Study of β‐cyclodextrin–ketoconazole–tartaric acid multicomponent non‐covalent association by positive and negative ionspray mass spectrometry

In continuation of studies of multicomponent non‐covalent associations (MCAs) of cyclodextrin (CD) inclusion or host–guest (H–G) complexes of hydrophobic or barely water‐soluble drugs with suitable counter ions, which can dramatically increase the hydrosolubility of the guest drug, was the β‐CD–KC–tartaric acid (TA) MCA, where KC=ketoconazole, an antifungal drug, investigated by ionspray (IS) mass spectrometry (MS) and MS/MS in both the positive and negative ion modes.
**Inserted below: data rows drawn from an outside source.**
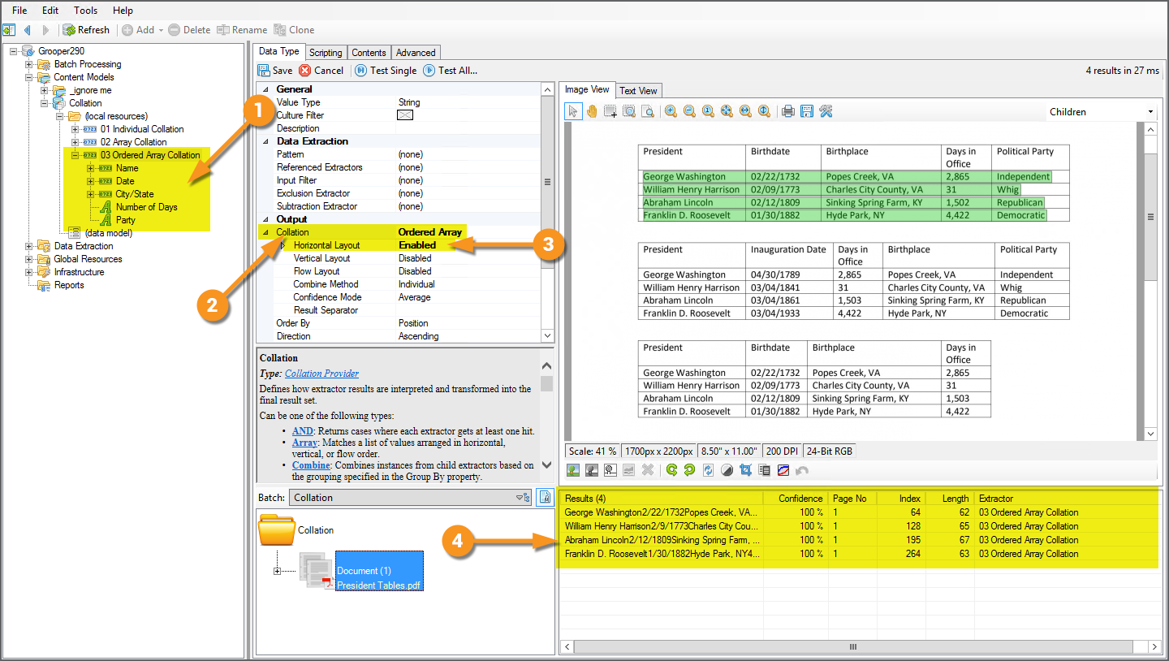
Task: Collapse the 03 Ordered Array Collation node
Action: 75,155
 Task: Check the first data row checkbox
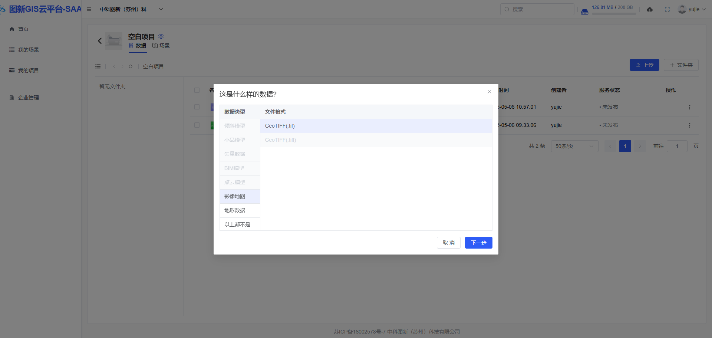point(197,107)
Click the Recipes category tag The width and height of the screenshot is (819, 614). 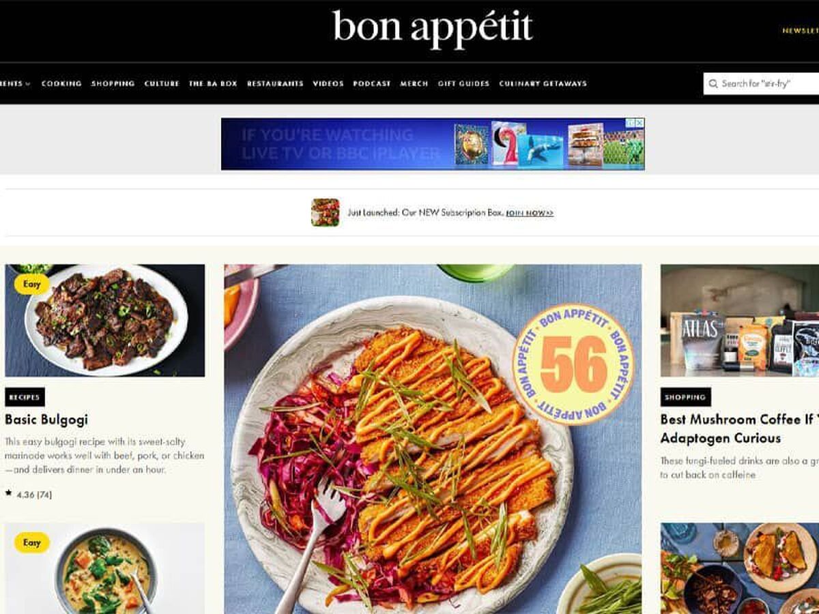[x=25, y=397]
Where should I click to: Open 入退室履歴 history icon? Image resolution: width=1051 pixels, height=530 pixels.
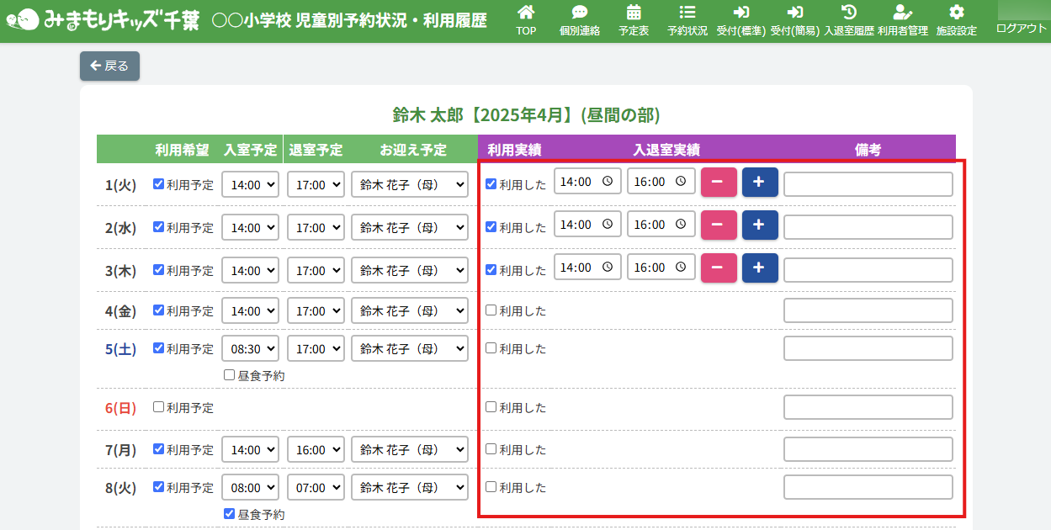pyautogui.click(x=849, y=13)
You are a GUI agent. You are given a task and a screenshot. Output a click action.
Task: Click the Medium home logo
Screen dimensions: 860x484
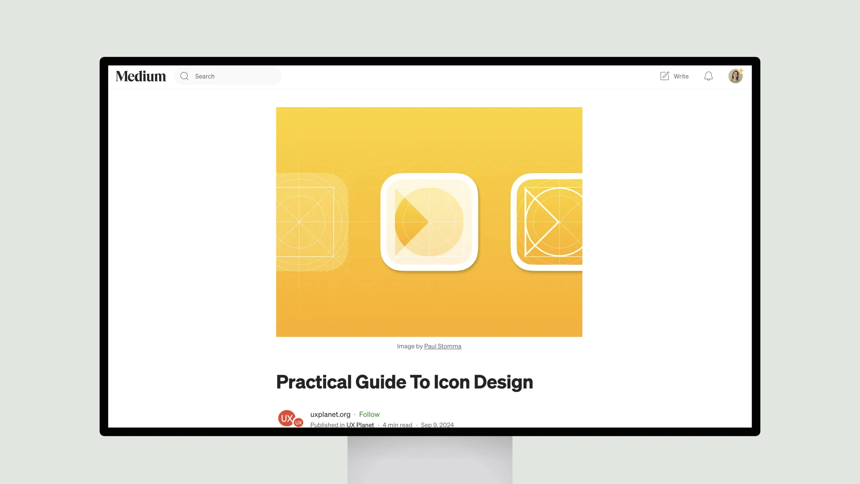coord(140,76)
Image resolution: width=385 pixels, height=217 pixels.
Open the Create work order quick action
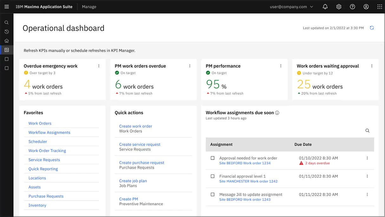pos(135,126)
In the positive IS mode a protonated 1:1:1 β‐CD–KC–TA gaseous species is obtained, which dissociates by the loss of TA upon collisional activation (CA), thus reproducing the same behaviour as observed previously for a β‐CD–terfenadine–TA MCA. Unprecedented results were obtained in the negative ion mode. In particular, deprotonated 1:1:1 β‐CD–KC–TA MCA was detected, which upon CA yielded mainly deprotonated 1:1 β‐CD–TA and tartrate anion. Hence, while a relatively strong interaction binding β‐CD to TA within the MCA parent anion emerges, the fair abundance of tartrate anion could suggest the formation of its neutral complementary fragment, 1:1 β‐CD–KC, a possibly H–G complex not observed as a negatively charged MS/MS fragmentation product. The role of the KC–TA ionic bonding of the neutral MCA appears very pertinent to the study by positive and negative ISMS of the non‐covalent interactions within the gaseous protonated or deprotonated ternary complex thereof. © 1998 John Wiley & Sons, Ltd.